I was fervently attracted to observe the way he moved frenzied, his frowned forehead under his half bald head and the ease with which he managed cooking for a family of eleven.
This old man all of seventy five whom we fondly called Dada, cooked our meals day in and day out and he more than fascinated me over playing a game of marbles with the other boys of the neighborhood. He was accompanied by his grandson who would do nothing but wait near the kitchen entrance. No signs of restlessness that was expected of a four year old. His head slightly slumped to his right; his face carried a blank expression which made him (look) almost non-existent.
Each morning Dada rode all his way to our bungalow on a rusty, dingy bicycle, managing to balance himself on that mean machine with his grandson tucked behind.
The next three hours then filled the kitchen with the noisy cutting, chopping and grinding, as he would put heavy vessels on the stove for various seasonings. Roaring fumes and smoke from the vessels would almost make him invisible for some time. Then with all his strength he churned and tossed the vegetables with large spatulas, spoons and ladles that created the kind of sounds that would make anyone go deaf for a few seconds.
One of the ladies of the house would then offer him a cup of tea, the only time when he spoke a few words. After my mother once asked him why he worked so hard at this age, he calmly replied that he would die if he stopped working. All his life he had worked very hard and didn’t know any other meaning out of life and that he would want to die working, the last words echoed in my mind like the temple bells did long after they had been swung.

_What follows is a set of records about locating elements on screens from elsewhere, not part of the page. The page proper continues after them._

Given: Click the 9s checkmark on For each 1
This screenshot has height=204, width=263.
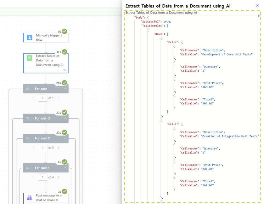Looking at the screenshot, I should tap(64, 162).

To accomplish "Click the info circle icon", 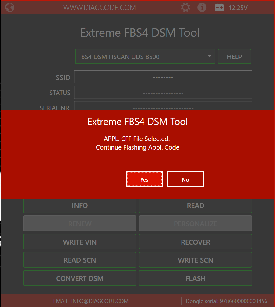I will coord(202,8).
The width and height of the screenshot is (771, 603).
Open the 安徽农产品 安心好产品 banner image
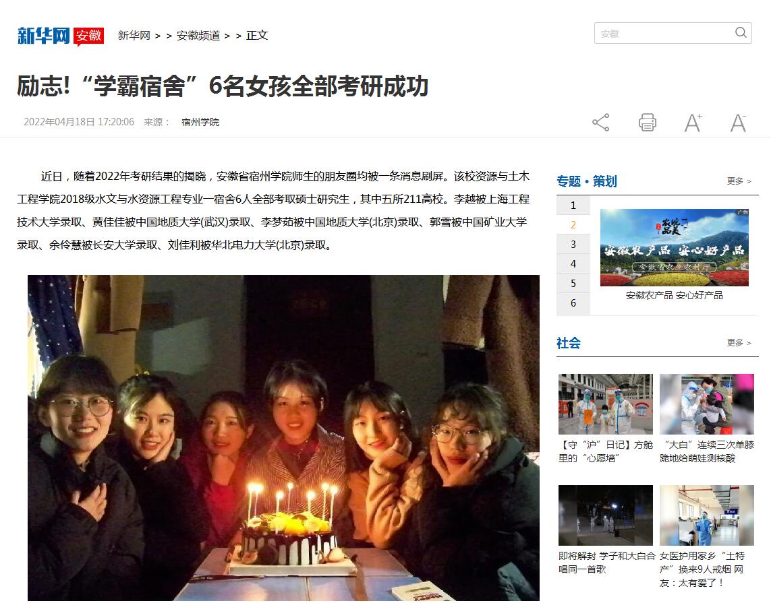point(674,247)
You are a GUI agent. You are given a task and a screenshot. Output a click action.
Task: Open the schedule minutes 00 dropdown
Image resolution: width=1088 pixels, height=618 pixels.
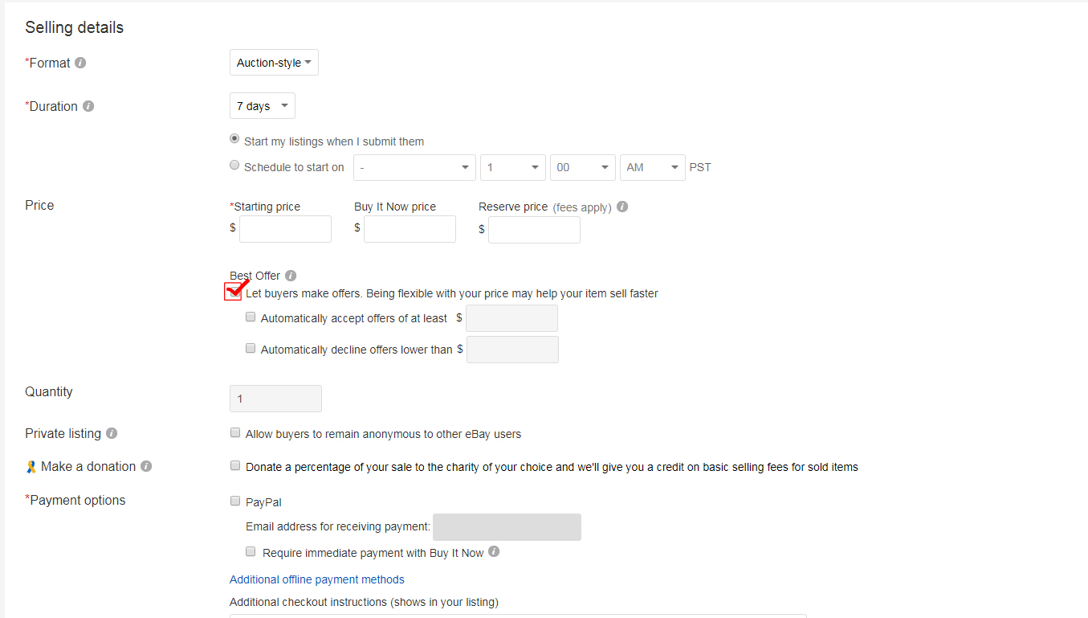[x=583, y=167]
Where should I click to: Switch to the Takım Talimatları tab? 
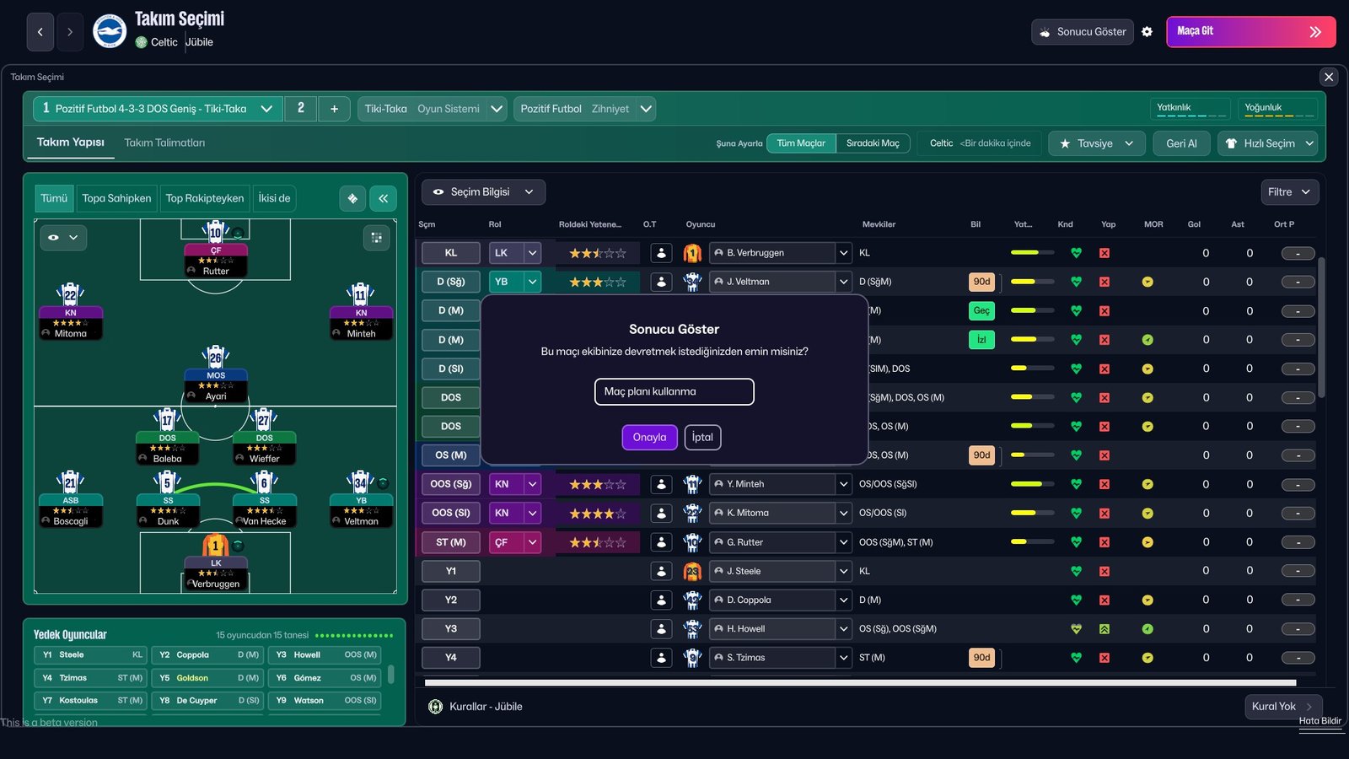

Once in a while he started inviting me inside the kitchen to taste various dishes and I had by now become his little sample taster. He then narrated stories about his childhood, his family, in between the gasps that interrupted his words. By now I had managed to pull his grandson inside near the shelf but his expressionless face still refused to emote.
After I had befriended Dada, I often offered him a glass of water as he tried several failed attempts to whiz out the cough straight from his lungs.
One May afternoon for the first time after the seasoning ritual and after the fumes and smoke disappeared slowly, I saw Dada not so frenzied. After the initial chores he seemed weak, his pace was not the usual and his gasps more frequent and intense. By mid morning he had slumped in a corner as his grandson had moved a little closer.
But by the time I had returned with my mother and father in the kitchen he laid still on the floor where he once did the rounds like a 25 year old. My mother quickly put off the stoves as I was instructed to leave the kitchen immediately.
That was the last time I saw Dada, he had indeed died working. No one ever heard of his grandson or his family after that. Many a cooks replaced him, but the kitchen never roared like it did when Dada ruled it and never once did I feel like giving up a game of marbles again to become a spectator of an ordinary routine chore of a cook.